The latter is in fact the first part of Penguin’s Complete Saki, shorn of his two novels, the political sketches collected as The Westminster Alice and his plays.

Penguin Complete Saki Cover

This is no longer in print, Penguin perhaps having come to the conclusion that not many people are interested in reading anything other than the short stories. They have dropped the other works to create their ostensibly “new” edition, which in fact just reuses part of what they first typeset back in the 1970s.

And here we come to the nub of the problem.

These editions are no different to the 1945 Viking Press collection in my university library, which is itself a reprinting of a 1930 edition. In fact, every single edition I have looked at is exactly the same, comprising the four collections published during Saki’s lifetime, a posthumous collection (The Toys Of Peace) and a very short later collection (The Square Egg, 30 pages) rounding up what must have been missed the first time. If you believe most publishers, the Saki canon was complete by 1924.

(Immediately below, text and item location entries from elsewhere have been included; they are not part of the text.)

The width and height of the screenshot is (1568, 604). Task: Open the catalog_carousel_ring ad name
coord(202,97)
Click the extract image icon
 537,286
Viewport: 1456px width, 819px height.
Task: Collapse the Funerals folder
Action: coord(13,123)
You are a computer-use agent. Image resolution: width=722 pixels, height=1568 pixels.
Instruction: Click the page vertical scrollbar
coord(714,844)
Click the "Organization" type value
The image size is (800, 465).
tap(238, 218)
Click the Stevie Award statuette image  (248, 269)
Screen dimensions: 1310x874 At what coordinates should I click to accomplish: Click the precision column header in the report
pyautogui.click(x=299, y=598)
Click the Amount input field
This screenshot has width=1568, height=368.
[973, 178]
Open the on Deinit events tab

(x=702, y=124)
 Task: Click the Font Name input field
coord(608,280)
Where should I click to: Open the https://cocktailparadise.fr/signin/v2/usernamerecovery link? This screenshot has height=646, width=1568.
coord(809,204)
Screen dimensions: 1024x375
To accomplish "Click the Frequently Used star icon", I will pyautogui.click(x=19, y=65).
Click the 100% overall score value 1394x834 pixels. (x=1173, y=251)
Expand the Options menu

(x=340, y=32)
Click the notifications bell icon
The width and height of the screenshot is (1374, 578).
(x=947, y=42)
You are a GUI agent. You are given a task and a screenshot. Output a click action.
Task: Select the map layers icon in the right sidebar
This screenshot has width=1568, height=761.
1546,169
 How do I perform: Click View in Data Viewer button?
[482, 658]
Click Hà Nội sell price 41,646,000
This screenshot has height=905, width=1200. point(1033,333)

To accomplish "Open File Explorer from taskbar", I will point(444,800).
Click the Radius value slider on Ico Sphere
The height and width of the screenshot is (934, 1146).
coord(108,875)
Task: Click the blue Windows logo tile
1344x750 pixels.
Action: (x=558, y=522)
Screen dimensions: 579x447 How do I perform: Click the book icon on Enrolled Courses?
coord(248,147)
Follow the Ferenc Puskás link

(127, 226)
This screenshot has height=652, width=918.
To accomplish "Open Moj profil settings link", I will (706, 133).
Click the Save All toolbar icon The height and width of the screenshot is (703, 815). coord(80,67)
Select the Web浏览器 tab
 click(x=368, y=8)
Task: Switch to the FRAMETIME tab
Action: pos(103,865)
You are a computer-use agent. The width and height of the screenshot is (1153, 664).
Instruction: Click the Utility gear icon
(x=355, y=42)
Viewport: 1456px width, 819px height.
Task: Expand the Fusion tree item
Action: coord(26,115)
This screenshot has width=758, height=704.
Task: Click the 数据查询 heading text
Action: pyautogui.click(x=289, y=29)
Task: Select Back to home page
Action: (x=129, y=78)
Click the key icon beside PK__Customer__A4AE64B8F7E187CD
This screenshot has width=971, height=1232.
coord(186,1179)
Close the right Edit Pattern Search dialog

This is not correct. Another couple of short prose pieces were included in Ethel Munro’s 1924 memoir of her brother. Since that time around 12 extra stories have been rediscovered. Six of these were published in A. J. Langguth’s 1981 biography (now out of print); a few more were made available by A Shot in the Dark (Hesperus, 2006). As far as I can make out, no one has ever reprinted ‘John Bull’s Christmas Tree’ (1902).

It’s pretty clear, then, that no edition can truthfully claim completeness. Even those publishers offering omnibus e-book editions seem to have just digitised old print editions.

To continue publishing a “complete” edition that’s not complete seems to me to be verging on an infringement of the Trade Descriptions Act. But how many book-buyers realise they’re being conned?

Although it would be nice to have all of Saki’s stories easily available, that’s not the main aim of this website. Rather, its purpose is to begin to address a second problem, namely, that none of the editions available have any critical apparatus. In particular, no annotated versions exist – this is true even of selections of the stories. Neither the Penguin nor the Wordsworth version provides any introduction, notes or suggestions for further reading. Yet with a social satirist such as Saki, explanatory notes are indispensable for appreciating the stories properly and indeed even for understanding some of the jokes. This becomes abundantly clear if you even have a brief look at the very first page of the first ‘Reginald’ story.

An annotated extract from Saki's story 'Reginald'

This website is going to publish some of the harder-to-obtain texts, properly annotated versions of others, selected excerpts, as well as information on Saki and links to other relevant sources or articles. H. H. Munro died in November 1916, and this project seems a fitting way to mark the upcoming hundredth anniversary.